I often find it helpful to illustrate my point with extreme cases. Let's examine some well-known examples of unbelievers: Graham Oppy, a distinguished atheist philosopher specializing in philosophy of religion; Peter Atkins, an atheist scientist highly proficient in Chemistry; Stephen Hawking, a globally recognized atheist theoretical physicist and cosmologist; and Carl Sagan, a renowned astronomer and science communicator who identified as an agnostic.

For example, on the question of whether God exists, Carl Sagan once said:

An atheist is someone who is certain that God does not exist, someone who has compelling evidence against the existence of God. I know of no such compelling evidence. Because God can be relegated to remote times and places and to ultimate causes, we would have to know a great deal more about the universe than we do now to be sure that no such God exists. To be certain of the existence of God and to be certain of the nonexistence of God seem to me to be the confident extremes in a subject so riddled with doubt and uncertainty as to inspire very little confidence indeed. (source)

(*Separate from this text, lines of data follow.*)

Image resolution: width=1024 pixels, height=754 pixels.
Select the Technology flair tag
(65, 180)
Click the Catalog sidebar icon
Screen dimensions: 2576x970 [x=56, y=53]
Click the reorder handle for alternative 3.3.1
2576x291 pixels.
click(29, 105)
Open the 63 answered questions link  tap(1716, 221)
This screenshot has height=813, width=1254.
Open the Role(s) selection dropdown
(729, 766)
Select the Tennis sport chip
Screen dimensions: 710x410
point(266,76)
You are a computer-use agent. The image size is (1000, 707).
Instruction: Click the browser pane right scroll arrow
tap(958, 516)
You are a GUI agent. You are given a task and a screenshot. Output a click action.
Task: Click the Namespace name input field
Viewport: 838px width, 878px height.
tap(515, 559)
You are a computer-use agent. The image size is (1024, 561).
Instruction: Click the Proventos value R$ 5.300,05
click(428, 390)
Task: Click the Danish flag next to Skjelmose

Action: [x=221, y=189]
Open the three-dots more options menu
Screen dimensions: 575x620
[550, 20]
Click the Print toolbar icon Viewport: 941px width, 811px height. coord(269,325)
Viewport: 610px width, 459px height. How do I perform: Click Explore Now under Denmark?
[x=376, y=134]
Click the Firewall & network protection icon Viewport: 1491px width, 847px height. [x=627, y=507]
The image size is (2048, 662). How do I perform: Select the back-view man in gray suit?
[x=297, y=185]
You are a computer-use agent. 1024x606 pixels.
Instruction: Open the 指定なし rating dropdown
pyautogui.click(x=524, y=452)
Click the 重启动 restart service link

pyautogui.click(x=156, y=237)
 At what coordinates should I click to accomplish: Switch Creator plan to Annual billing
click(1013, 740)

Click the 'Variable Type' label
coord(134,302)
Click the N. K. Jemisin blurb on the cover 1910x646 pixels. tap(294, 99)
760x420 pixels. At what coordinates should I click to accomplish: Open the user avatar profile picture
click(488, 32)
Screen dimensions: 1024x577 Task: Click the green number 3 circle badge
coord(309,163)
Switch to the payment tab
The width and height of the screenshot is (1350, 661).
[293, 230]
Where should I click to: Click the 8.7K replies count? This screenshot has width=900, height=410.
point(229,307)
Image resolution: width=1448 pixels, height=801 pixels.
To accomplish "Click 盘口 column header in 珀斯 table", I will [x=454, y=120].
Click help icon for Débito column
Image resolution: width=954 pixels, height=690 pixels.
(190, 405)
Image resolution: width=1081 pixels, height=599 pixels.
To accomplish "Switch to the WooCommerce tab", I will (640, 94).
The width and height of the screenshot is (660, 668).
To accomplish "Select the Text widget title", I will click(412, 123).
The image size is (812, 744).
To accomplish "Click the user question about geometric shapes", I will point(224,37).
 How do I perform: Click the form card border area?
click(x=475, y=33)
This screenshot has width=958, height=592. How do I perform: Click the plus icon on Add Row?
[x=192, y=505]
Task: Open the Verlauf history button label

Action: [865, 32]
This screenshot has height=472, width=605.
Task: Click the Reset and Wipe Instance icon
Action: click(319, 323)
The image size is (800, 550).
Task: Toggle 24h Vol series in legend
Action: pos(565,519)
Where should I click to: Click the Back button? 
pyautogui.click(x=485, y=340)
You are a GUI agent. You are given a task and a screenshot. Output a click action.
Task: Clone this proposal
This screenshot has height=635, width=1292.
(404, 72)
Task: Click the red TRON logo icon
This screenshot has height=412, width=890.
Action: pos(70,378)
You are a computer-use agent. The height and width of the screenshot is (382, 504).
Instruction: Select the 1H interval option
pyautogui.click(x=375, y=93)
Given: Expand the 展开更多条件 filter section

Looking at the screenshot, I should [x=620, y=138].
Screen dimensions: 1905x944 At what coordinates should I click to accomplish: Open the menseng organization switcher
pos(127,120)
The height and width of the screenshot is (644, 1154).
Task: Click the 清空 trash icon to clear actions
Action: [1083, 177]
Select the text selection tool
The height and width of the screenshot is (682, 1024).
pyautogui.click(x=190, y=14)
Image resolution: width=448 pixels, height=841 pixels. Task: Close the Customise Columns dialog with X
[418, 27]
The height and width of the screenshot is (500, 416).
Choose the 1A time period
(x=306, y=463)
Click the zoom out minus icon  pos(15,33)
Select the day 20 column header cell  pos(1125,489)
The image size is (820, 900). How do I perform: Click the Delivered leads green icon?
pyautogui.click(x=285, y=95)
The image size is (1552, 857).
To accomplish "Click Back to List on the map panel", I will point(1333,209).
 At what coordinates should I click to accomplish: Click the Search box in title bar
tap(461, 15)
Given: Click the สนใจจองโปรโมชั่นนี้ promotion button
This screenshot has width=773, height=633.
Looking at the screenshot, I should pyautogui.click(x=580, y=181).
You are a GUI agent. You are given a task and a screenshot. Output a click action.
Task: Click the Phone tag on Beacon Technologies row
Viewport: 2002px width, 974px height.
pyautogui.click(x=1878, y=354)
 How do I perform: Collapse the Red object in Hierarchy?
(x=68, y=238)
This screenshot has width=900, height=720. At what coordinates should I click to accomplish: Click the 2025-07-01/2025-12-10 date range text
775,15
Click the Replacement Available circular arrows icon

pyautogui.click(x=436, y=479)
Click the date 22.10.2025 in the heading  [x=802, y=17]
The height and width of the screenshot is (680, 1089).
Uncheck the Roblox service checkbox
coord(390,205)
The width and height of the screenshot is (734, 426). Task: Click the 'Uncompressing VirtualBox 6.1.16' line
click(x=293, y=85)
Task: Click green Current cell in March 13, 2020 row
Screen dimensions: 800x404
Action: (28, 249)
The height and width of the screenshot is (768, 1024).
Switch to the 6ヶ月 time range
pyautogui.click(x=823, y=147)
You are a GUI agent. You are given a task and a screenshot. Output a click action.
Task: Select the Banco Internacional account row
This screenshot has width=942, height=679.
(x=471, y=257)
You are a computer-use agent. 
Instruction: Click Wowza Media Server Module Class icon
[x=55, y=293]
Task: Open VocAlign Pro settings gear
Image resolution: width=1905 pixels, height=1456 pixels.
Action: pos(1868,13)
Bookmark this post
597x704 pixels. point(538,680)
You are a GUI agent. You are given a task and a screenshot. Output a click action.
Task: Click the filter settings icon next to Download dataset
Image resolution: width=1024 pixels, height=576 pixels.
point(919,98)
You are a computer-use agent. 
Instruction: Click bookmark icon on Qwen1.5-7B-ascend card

Graham Oppy was asked the question of what it would take to convince him to believe in God during an interview on Premier Unbelievable?. He essentially expressed uncertainty, leaning towards skepticism that a new philosophical argument for God's existence would be persuasive to him, given the countless arguments for God he had already studied. Similarly, when Peter Atkins was asked on a different occasion, "Could anything convince you God exists?" he responded by stating that he couldn't think of any convincing factor, given his unwavering commitment to naturalism.

In light of individuals with such backgrounds—who genuinely grapple with the inability to conceive of anything convincing—I find it challenging to reconcile this reality with the notion that the gift of saving faith in Christ is universally accessible. It's difficult for me to envision someone like Graham Oppy simply "choosing" to embrace and exercise the gift of saving faith in Christ supposedly available to him, or simply "choosing" to become born again. Absent a miracle, direct revelation, or an encounter akin to Acts 9, I genuinely struggle to see how this could plausibly unfold.

If the offer of saving faith in Christ is a universal gift from God, does this extend to unbelievers like those mentioned earlier? If the opportunity for saving faith is accessible to all, can committed unbelievers such as Carl Sagan or Graham Oppy also avail themselves of this gift?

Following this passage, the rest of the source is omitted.